New South Wales Heritage Register
- Official name: The Ridge; Hillcrest Hospital
- Type: state heritage (built)
- Designated: 2 April 1999
- Reference no.: 313
- Type: Hospital
- Category: Health Services

= The Ridge, Newcastle =

The Ridge is a heritage-listed residence and former hospital at 21 Hillcrest Road, Merewether, New South Wales, Australia. It was also known as Hillcrest Hospital. It was added to the New South Wales State Heritage Register on 2 April 1999.

== History ==

The Ridge was built in 1861 by Edward Christopher Merewether, who had arrived in Newcastle as the General Superintendent of the Australian Agricultural Company, and his wife, whose family owned two land grants in the area now known as Merewether.

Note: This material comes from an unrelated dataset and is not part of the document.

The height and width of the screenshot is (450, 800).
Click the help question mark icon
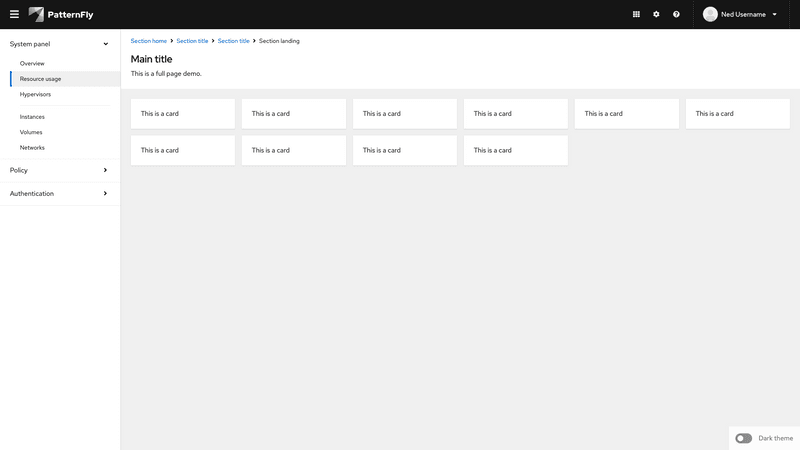676,14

It was later used as a maternity hospital owned by the Salvation Army, but fell into disuse by the late 1970s and, in the early 1980s, a development consortium applied to demolish the house. However the NSW government intervened by permanently protecting it with a permanent conservation order. It then passed into private ownership and has been restored by the owners.

== Description ==
The Ridge is one of the most historically significant buildings in Merewether for its associations with the Merewether family from 1861, and its subsequent use as a hospital by the Salvation Army. It has landmark qualities perched on the edge of the Merewether ridge, with its steeply pitched gable roof. At the beginning of the 21st century the house forms a visually prominent built form within an area now well known for its large modern mansions. It also has interiors of historical interest.

It was reported to be in excellent condition as at 16 November 2006.

== Heritage listing ==
The Ridge was listed on the New South Wales State Heritage Register on 2 April 1999.